The Office Isn’t Back. The Meeting Room Is
New research from OfficeSpace Software covers 954 organizations, 3.9 million in-office employees, and 116 million square feet of office. In 2025, desk bookings rose 8% year over year to 20 million. Room bookings rose 20% to 12.8 million.
That gap matters. Room bookings are growing at more than twice the pace of desk bookings. People are going to the office to meet someone, not to find a quiet seat.
That's a different story than the one most occupancy dashboards are telling.
What's Happening
CBRE's Q1 2026 report puts the macro in perspective. Net absorption hit 6.9 million square feet. That's the highest first-quarter total since 2020, and the eighth consecutive quarter of positive demand. Overall vacancy fell 10 basis points to 18.6%. Prime vacancy fell 80 basis points to 12.7%. In Midtown Manhattan, prime vacancy dropped to 2.9%. Annual leasing is on track to surpass 2019 levels for the first time since before the pandemic.
The market is back. That part is settled.
The part that's still open is the shape of the recovery. And the behavioral data points to something specific: the office is recovering as a meeting destination, not as a default workspace.
Look at our own portfolio over the last 30 days compared to the prior 30. Outdoor space bookings up more than 100%. Event space up about two-thirds. Kitchens up roughly double. Lounges up over 40%. Large conference rooms up about 30%.
On the other side: recreation game rooms down more than 20%. Quiet rooms roughly flat. Sleep pods flat.
The rooms people are booking are the rooms that require other people. The rooms you can replicate at home are flat or declining.
The office isn't recovering as a place to comply. It's recovering as a place to convene.
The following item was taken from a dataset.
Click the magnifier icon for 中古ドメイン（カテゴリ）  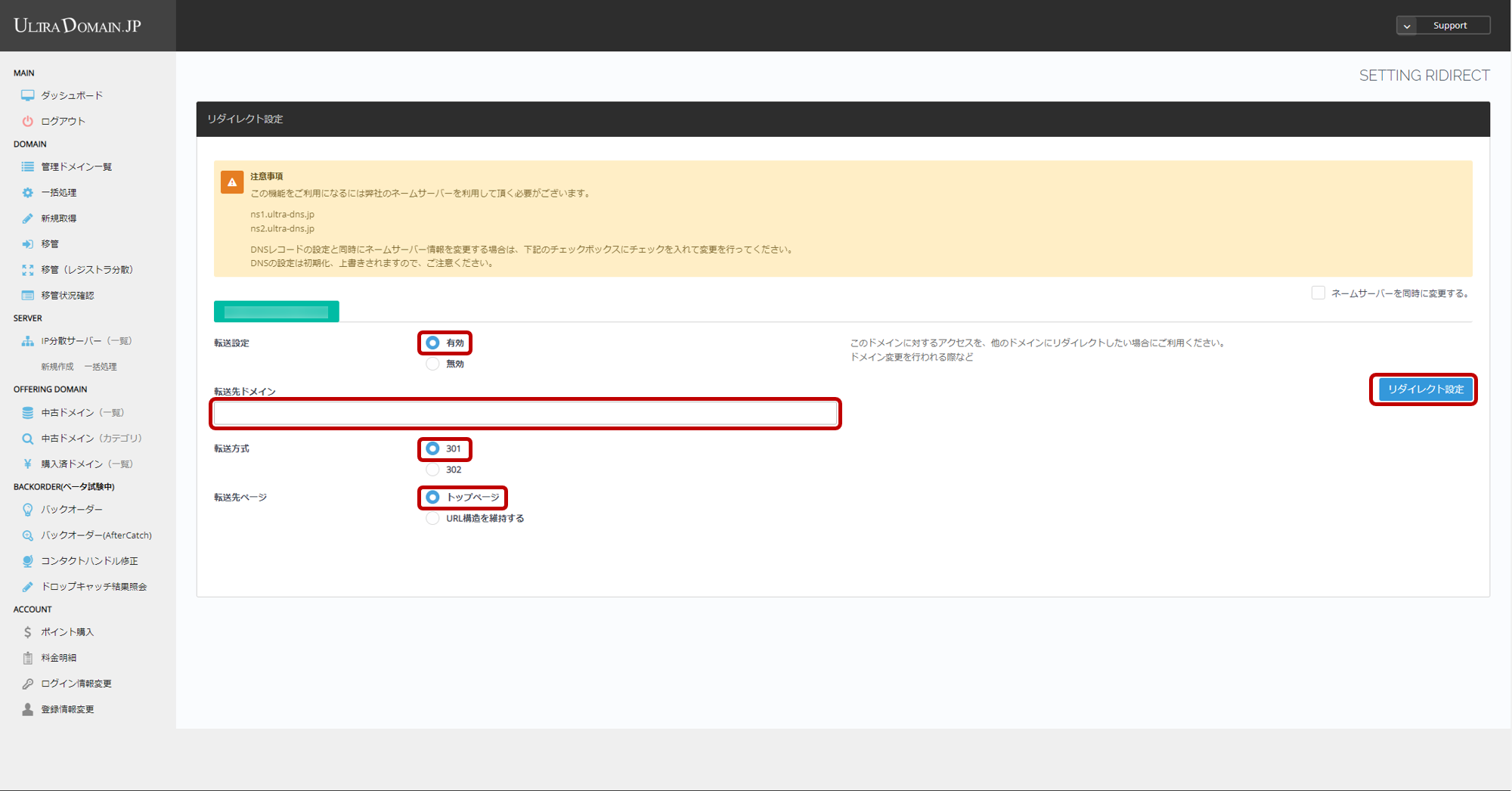(x=28, y=439)
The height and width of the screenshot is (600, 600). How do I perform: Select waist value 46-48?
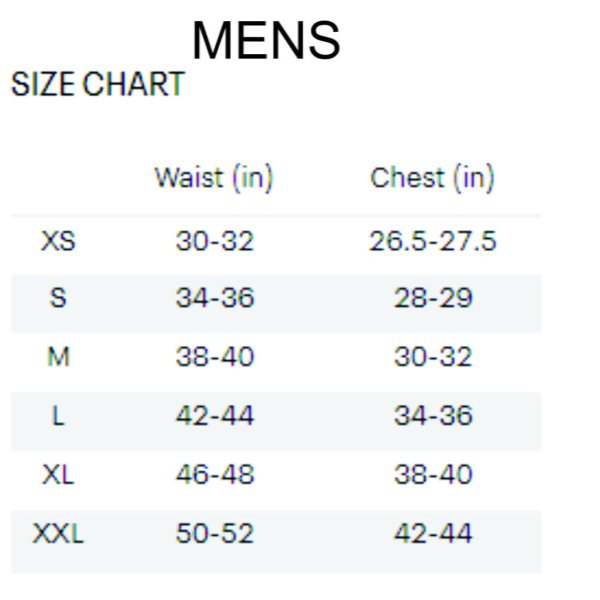click(215, 474)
That's a meaningful distinction.
Why It Matters
Most asset health dashboards measure occupancy: badge swipes, headcount, how full the floors look. The problem is that two buildings can have identical occupancy numbers and be in completely different positions.
A building where 40% of visitors book a conference room, a lounge, or an outdoor space is a collaboration hub. A building where 40% of visitors find an open desk and put their head down is something closer to a remote-work annex with free parking. Both print the same occupancy number.
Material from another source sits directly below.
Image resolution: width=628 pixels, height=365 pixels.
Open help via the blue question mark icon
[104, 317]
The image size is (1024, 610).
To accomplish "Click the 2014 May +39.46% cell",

Leesman has been measuring this from the experience side for over a decade, across more than 1 million workplace responses. The pattern is consistent: the activities where the office beats home are the collaborative and social ones. Informal meetings. Learning from others. Events. The activities where home wins are individual focus work and private calls.
The OfficeSpace booking data confirms this in revealed preference. People are voting with their room reservations. They go to the office to be in the room together. The rest, they do at home.
What to Do
Add room booking rate to your asset health metrics. Not just total visitors. Room bookings as a share of total office visits tells you whether the building is a collaboration destination or a default seat provider. That ratio predicts renewal intent better than square footage. Tenants who book rooms together need the building. Tenants who just badge in and find a desk are the ones who'll sign with a broker next cycle.
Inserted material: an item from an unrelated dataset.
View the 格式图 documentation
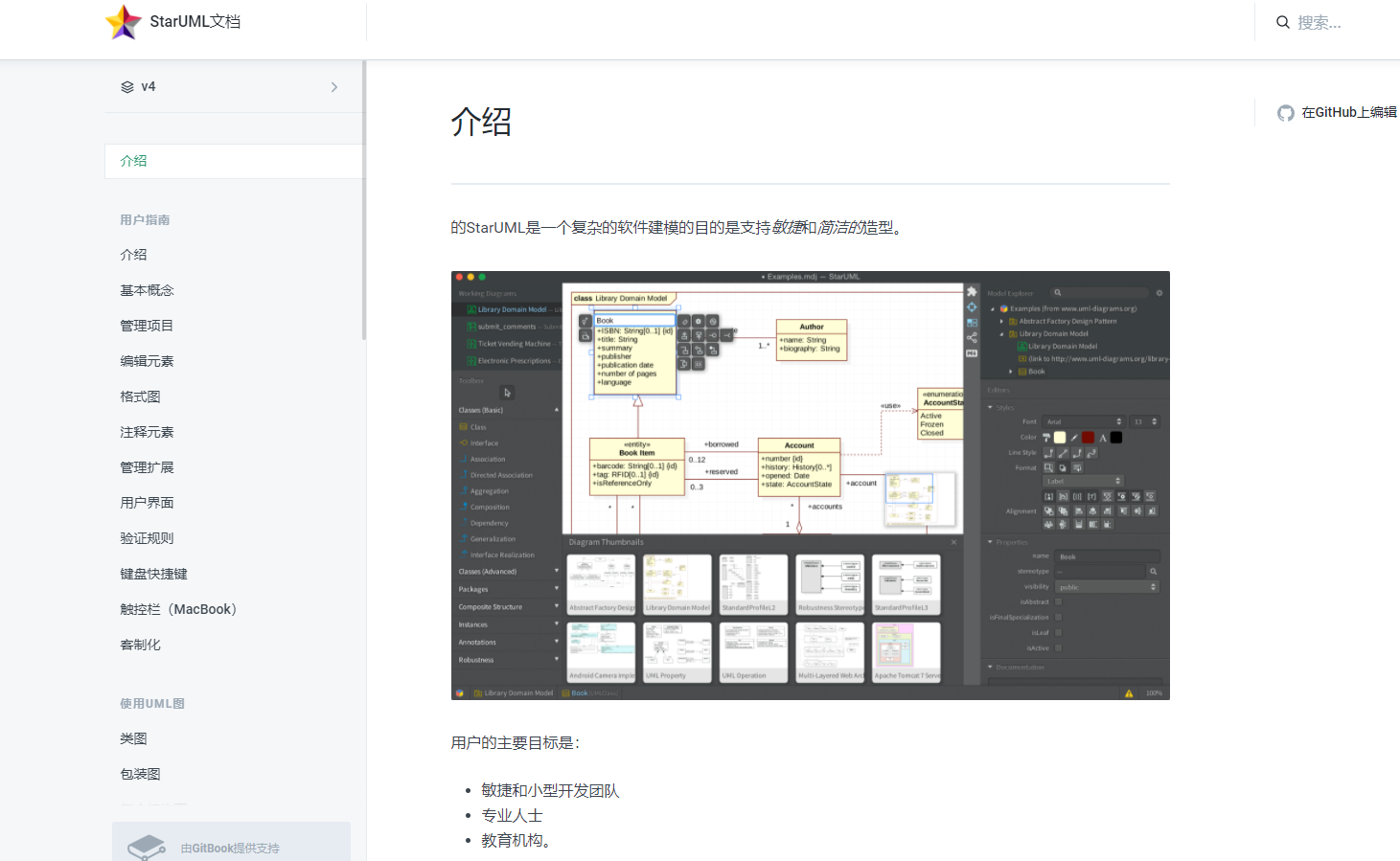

Pull the category mix in your booking data, not just the volume. Outdoor up, lounges up, event space up is a different signal than quiet rooms and sleep pods up. One tells you the building is becoming a social anchor. The other tells you people are trying to replicate the home experience inside your walls. Those require completely different capital responses.
Start measuring tenant engagement, not just tenant occupancy. The behavioral signal in booking data predicts renewal conversations more accurately than any badge-swipe count. "Tenant booked a client event in month eight of their lease" tells you something a utilization report never will.
CBRE says the market is back. The behavioral data says it's back for a specific reason. Our own portfolio confirms it.
The office is recovering because it's becoming a place people choose to book. Buildings that give them something worth booking keep the tenants. Buildings that don't are leaving the math to the lease expiration.
Desk bookings up 8%. Room bookings up 20%. The gap is the strategy.